- SUPPLIED INFORMATION

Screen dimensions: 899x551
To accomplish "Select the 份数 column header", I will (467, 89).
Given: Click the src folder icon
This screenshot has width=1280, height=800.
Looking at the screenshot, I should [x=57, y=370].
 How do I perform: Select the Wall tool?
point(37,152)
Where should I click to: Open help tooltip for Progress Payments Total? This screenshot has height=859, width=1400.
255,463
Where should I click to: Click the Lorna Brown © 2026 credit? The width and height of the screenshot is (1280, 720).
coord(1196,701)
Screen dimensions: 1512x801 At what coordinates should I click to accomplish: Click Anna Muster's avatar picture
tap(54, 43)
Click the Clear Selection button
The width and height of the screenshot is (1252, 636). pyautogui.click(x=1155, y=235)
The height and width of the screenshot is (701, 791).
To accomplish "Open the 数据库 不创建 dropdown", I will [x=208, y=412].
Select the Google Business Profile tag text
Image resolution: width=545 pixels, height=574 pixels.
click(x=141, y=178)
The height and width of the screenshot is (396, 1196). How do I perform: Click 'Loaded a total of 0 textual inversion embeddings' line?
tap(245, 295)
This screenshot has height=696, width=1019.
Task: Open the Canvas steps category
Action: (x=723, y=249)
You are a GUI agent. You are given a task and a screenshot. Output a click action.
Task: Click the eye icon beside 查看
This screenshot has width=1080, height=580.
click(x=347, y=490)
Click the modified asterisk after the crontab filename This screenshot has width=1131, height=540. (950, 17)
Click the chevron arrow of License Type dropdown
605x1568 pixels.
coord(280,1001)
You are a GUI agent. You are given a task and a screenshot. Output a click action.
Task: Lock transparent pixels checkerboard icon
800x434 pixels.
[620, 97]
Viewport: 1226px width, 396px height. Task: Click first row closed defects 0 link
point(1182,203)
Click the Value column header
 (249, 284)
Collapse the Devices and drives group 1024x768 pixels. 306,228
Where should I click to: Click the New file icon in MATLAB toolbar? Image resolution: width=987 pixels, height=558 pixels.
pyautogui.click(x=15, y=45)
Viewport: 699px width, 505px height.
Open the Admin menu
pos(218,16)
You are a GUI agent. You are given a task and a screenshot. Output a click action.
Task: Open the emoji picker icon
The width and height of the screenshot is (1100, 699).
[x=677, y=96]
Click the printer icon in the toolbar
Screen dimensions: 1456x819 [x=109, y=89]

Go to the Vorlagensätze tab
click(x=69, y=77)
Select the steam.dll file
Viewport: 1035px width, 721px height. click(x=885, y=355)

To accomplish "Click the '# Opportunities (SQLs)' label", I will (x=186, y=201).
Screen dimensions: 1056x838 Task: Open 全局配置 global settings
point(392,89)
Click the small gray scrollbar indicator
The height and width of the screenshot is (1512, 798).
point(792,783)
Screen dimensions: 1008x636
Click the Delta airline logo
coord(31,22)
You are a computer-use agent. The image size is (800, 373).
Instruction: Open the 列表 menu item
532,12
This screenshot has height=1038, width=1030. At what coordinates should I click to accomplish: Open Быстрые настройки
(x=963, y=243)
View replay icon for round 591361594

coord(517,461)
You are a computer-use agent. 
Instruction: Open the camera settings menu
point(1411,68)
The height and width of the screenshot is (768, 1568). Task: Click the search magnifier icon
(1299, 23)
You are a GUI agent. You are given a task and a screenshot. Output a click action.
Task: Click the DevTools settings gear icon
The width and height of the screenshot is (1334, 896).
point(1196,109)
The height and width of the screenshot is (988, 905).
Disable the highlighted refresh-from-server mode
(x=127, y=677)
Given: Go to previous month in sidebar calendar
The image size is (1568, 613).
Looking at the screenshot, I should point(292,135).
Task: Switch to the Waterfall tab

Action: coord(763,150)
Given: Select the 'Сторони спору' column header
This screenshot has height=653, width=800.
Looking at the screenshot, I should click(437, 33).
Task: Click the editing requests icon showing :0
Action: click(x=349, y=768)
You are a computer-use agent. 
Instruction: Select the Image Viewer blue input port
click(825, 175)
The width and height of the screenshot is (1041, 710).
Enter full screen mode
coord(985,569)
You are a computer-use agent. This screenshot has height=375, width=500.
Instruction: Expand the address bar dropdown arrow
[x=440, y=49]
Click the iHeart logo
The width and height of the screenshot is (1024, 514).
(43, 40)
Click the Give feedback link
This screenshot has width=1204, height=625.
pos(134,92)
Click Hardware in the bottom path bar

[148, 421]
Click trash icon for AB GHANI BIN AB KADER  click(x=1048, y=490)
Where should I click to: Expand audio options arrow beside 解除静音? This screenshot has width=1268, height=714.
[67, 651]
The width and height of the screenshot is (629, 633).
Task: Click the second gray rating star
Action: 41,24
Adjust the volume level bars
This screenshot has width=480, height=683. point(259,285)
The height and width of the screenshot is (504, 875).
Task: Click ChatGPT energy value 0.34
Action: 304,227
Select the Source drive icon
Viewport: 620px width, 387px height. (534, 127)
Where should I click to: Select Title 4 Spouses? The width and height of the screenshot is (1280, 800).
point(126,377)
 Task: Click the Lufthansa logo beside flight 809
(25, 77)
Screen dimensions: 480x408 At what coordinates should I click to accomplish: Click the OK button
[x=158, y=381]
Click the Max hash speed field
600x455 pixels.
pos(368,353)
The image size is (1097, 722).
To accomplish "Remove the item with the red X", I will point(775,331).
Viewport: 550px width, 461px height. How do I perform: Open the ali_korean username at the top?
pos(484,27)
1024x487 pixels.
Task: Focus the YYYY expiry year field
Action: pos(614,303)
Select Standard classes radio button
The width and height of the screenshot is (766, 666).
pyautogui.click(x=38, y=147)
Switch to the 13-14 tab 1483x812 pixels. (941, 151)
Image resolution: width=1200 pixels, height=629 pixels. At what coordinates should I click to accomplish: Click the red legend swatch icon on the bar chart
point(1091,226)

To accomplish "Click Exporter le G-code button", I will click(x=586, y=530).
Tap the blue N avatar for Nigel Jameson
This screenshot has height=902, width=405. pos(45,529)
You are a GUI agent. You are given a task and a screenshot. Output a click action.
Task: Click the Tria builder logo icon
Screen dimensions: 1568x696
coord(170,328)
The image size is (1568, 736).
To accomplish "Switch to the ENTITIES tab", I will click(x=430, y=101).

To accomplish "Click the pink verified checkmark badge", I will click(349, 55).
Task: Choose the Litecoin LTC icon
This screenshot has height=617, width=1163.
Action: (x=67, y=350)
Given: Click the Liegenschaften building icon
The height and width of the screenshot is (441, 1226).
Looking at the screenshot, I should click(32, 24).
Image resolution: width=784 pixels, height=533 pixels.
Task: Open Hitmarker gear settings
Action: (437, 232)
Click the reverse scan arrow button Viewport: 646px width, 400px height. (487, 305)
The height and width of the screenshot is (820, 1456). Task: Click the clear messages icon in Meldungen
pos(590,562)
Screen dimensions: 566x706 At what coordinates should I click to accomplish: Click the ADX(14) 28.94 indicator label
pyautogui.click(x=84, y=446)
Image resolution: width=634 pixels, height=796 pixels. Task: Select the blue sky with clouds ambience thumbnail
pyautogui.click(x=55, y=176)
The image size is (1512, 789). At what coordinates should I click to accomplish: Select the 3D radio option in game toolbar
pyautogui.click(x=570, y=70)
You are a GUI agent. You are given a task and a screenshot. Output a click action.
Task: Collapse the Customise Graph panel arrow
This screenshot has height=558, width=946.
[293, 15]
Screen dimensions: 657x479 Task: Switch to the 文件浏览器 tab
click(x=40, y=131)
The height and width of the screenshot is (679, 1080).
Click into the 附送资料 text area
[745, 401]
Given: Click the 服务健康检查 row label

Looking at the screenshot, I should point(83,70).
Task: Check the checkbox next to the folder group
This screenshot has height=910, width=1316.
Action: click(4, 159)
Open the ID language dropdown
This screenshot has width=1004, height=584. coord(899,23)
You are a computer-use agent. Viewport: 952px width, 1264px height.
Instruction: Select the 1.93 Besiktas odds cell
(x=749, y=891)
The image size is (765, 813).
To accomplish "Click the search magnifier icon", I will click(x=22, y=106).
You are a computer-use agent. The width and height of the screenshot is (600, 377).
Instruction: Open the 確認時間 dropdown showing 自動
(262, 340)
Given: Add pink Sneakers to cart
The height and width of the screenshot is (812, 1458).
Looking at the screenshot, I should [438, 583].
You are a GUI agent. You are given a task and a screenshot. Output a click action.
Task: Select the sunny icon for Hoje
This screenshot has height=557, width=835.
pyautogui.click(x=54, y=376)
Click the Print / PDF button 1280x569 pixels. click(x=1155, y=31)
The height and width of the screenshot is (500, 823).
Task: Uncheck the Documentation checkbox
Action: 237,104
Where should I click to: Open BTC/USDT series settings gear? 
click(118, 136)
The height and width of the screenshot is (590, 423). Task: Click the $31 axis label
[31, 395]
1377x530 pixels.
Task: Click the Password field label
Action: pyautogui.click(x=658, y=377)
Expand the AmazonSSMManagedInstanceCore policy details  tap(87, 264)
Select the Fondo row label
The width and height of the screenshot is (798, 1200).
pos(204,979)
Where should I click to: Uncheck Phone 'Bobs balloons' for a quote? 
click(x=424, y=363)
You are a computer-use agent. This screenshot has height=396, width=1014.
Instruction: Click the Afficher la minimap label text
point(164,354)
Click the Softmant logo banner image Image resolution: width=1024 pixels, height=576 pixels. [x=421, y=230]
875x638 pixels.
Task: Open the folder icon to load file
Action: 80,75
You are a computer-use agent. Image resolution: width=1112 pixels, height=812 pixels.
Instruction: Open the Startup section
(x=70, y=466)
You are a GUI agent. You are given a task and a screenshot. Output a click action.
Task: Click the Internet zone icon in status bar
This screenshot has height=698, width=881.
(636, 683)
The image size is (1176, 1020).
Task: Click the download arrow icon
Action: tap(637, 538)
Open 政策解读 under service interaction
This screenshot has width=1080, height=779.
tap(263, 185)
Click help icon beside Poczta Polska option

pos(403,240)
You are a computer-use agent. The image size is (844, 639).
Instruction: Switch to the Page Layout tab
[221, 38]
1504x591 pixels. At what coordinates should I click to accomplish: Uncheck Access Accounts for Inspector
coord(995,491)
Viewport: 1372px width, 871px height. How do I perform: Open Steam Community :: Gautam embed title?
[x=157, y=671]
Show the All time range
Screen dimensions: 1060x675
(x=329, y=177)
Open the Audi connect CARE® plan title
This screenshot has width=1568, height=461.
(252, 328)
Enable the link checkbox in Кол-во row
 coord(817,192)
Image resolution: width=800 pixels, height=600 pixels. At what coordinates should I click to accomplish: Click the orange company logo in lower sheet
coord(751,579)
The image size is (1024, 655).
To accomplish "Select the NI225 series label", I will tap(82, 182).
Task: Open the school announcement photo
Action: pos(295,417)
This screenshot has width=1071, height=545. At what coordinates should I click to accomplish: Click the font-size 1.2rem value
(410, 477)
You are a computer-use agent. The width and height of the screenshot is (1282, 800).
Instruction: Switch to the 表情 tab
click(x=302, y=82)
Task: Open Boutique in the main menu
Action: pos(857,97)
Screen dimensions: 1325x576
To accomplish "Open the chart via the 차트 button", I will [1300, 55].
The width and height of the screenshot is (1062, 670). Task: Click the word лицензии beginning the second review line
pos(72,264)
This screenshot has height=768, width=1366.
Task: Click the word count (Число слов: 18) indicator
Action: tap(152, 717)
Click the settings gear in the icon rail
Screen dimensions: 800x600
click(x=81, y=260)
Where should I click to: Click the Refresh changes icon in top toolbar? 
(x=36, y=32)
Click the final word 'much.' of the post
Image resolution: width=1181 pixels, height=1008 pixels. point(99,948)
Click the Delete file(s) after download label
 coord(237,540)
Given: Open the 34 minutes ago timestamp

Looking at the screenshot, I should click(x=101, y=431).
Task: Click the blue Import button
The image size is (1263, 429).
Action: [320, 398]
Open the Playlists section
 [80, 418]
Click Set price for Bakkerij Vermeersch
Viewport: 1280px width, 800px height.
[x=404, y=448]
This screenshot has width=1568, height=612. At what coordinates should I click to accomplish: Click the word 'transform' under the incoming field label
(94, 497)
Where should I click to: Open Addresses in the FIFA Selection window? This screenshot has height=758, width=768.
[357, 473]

- YOUR TASK
Across all the records above, find each line with "pink" in it and copy it.

- RESPONSE FOR THIS EXERCISE
To accomplish "Click the pink verified checkmark badge", I will click(349, 55).
Given: Add pink Sneakers to cart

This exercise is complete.